Thermal performance is an essential factor for any PC case. Your system may look fantastic and seem silent from the outside, but all of that is for nought if your PC has the internal temperature of an oven. Your PC case needs enough airflow for your components to remain cool under load and to prevent any form of thermal throttling. For our test, we used the following hardware using fixed fan speeds (so that only the case and its included fans can influence thermal performance).

Fractal North
Intel i9-9700K @4.8GHz at 1.2V
ASUS ROG Strix Z370-F Gaming @ 100% Current Capacity/ LL lvl16
Cooler Master Hyper 212 Black Edition @ 9V via Fan Speed Reducer
Nvidia GTX 980 Reference @ 60% Fixed Fan Speed
Corsair LP Vengeance LP (Grey) @ 3200MHz
Corsair MP500 M.2 NVMe SSD
Corsair RM550X Power Supply

The graph below showcases Delta temperatures with a controlled ambient temperature of 20 degrees Celsius.

Something to note 

Out of this box, ASUS’ TUF Gaming GT502 chassis does not come with any fans, which means that we needed to add our own so that we could conduct our testing.

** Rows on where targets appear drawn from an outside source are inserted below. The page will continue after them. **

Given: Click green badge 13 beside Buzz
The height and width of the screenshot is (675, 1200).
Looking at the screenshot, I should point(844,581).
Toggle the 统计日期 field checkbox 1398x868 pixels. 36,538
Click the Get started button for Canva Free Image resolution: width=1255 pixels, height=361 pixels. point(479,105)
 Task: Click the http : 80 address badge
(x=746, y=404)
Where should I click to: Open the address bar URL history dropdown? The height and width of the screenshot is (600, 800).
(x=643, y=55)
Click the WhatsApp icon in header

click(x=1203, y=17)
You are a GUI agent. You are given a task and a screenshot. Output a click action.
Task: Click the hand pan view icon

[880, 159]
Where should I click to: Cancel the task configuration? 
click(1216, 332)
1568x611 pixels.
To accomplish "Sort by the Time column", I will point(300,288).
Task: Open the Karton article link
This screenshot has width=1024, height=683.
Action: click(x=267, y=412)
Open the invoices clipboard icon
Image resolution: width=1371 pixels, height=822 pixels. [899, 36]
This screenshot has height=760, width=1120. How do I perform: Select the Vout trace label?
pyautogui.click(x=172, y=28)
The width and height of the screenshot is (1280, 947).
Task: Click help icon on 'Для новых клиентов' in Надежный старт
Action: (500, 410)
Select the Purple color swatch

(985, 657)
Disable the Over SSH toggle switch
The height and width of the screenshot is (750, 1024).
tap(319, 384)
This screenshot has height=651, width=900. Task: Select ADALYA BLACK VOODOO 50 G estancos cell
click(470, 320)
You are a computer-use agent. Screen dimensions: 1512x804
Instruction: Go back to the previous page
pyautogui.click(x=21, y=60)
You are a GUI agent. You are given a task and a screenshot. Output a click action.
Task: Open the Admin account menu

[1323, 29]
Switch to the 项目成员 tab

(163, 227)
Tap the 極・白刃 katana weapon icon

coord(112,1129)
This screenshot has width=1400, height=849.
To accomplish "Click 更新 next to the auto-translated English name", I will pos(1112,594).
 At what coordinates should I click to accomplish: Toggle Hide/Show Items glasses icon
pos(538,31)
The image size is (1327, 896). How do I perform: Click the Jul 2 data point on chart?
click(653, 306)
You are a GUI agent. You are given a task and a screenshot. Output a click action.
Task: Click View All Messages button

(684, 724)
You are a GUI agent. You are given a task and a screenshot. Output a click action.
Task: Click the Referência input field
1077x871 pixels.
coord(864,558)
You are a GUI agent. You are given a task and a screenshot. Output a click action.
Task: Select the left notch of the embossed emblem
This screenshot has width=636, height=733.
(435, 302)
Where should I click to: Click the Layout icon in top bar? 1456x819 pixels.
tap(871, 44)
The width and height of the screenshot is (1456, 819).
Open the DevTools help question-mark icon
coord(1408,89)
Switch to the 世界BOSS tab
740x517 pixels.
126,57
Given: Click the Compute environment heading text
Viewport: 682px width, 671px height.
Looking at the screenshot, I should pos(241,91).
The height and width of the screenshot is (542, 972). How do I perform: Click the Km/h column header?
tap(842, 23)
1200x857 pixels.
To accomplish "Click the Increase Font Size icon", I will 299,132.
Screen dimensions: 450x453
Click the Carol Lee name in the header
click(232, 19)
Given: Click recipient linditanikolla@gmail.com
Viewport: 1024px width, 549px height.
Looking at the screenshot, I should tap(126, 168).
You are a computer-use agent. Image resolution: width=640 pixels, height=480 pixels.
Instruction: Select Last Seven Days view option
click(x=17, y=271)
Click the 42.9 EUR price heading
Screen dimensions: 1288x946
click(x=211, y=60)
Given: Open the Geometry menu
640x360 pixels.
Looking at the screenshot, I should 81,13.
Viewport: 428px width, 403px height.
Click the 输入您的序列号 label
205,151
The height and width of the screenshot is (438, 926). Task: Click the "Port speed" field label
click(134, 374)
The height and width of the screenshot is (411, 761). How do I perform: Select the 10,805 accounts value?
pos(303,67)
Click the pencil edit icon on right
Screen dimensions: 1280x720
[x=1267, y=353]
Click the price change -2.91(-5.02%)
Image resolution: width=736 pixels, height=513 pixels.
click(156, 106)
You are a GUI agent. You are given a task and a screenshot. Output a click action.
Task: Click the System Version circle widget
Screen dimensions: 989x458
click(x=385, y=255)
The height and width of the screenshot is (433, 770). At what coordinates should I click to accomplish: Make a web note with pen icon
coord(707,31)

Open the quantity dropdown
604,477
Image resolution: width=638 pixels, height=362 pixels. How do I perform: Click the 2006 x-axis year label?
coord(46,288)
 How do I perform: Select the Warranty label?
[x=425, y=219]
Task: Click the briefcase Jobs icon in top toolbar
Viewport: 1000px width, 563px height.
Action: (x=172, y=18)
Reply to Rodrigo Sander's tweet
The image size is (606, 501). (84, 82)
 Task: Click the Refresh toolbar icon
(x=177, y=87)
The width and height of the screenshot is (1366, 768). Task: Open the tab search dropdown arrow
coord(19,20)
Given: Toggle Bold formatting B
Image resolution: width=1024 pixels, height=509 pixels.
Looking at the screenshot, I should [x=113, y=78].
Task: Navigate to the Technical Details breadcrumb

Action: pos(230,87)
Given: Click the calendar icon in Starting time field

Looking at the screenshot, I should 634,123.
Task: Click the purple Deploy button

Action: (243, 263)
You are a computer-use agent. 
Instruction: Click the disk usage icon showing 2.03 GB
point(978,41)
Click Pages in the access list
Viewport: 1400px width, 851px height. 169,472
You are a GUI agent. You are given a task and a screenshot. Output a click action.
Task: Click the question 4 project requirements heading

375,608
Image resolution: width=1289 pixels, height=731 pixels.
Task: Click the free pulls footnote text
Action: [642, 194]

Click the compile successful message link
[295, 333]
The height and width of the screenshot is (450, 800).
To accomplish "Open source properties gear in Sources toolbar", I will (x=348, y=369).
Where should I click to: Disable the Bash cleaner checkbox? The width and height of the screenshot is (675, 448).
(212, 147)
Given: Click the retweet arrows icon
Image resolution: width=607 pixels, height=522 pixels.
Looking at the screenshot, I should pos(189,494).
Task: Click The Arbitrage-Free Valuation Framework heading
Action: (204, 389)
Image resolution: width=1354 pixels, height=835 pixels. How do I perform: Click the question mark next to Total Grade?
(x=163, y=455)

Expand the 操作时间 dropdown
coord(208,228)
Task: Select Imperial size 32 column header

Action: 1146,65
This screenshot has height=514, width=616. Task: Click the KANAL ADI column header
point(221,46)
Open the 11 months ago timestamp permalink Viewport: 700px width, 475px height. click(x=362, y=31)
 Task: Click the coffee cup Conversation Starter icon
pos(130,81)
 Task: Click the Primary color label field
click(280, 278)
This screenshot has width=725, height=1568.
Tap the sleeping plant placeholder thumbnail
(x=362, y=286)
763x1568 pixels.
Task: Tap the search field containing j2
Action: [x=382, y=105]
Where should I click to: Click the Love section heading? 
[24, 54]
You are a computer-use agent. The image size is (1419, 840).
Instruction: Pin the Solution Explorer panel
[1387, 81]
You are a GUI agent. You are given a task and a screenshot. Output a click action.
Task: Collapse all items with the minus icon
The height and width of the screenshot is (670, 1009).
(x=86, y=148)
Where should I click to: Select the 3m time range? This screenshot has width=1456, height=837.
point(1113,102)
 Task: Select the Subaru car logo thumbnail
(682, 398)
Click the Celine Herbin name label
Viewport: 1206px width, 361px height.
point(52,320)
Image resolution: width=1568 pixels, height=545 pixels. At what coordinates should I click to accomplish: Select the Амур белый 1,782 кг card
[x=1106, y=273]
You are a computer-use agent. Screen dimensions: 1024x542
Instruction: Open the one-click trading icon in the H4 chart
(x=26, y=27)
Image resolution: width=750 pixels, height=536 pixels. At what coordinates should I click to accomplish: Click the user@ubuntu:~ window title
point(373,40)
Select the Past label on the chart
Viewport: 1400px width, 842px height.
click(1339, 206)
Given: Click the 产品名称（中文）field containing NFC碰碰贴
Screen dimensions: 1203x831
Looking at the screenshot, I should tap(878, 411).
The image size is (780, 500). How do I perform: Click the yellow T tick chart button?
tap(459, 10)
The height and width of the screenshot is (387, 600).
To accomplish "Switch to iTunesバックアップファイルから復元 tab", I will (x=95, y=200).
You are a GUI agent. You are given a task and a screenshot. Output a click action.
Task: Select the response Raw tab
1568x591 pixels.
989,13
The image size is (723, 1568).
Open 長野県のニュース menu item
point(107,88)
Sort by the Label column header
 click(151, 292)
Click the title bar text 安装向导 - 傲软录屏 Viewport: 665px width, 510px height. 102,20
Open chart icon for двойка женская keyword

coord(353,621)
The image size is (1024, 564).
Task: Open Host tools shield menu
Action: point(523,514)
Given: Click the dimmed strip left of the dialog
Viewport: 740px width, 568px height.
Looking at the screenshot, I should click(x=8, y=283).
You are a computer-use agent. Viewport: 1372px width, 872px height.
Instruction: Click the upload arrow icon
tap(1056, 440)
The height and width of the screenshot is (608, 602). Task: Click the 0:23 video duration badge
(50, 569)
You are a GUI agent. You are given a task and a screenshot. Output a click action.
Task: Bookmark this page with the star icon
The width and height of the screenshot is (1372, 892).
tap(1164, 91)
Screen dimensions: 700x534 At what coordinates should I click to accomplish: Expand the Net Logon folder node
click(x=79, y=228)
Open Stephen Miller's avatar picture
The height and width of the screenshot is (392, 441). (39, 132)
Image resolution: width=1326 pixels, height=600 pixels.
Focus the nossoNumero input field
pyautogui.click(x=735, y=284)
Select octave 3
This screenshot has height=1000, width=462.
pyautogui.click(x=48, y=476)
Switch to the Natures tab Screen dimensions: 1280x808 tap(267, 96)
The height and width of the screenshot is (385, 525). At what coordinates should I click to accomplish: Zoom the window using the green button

ASUS has provided us with a pack of three 120mm TUF Gaming TF120 fans, which ships with an an RGB controller and costs around £56.99 in the UK. Two of these fans were placed at the bottom of the GT502 and one was paced it the rear, behind our CPU cooler. Additionally, we have also added two 120mm be quiet! fans at the top of the case to add supplemental airflow.

With this in mind, our testing of the GT502 is on the strange side, as we expect most users of this case to utilise a 360mm AIO CPU liquid cooler or a custom water cooling loop. We also expect users of this case to install more fans than this, and to test their setup over a weekend to see if their airflow setup is optimal.

1000 RPM Testing

With our strange and somewhat sub-optimal fan configuration, you can see that the TUF Gaming GT502 sits firmly on the bottom half of our case performance charts. With more fans, optimally located, fans, we expect system thermals to be lower. That said, testing such a use case here would put the other cases in this chart at a huge disadvantage. 

ASUS TUF Gaming GT502 Case Review   
ASUS TUF Gaming GT502 Case Review

Max Fan RPM

When setting our ASUS TUF Gaming 120TF fans to 1850 RPM, we see GPU thermals decrease in the GT502 and CPU thermals rise. This is an odd result, but a result that makes sense given the fact that the two top fans that we placed in this system max out at around 1000 RPM.

What this result shows is that is isn’t just raw airflow that matters, directionality matters too. Additional fans at optimal locations will allow PC builders to achieve stronger results with this chassis, but a sub-optimal fan configuration can result in worse thermals. Users of this case should place their fans wisely, and consider how air will move through this chassis.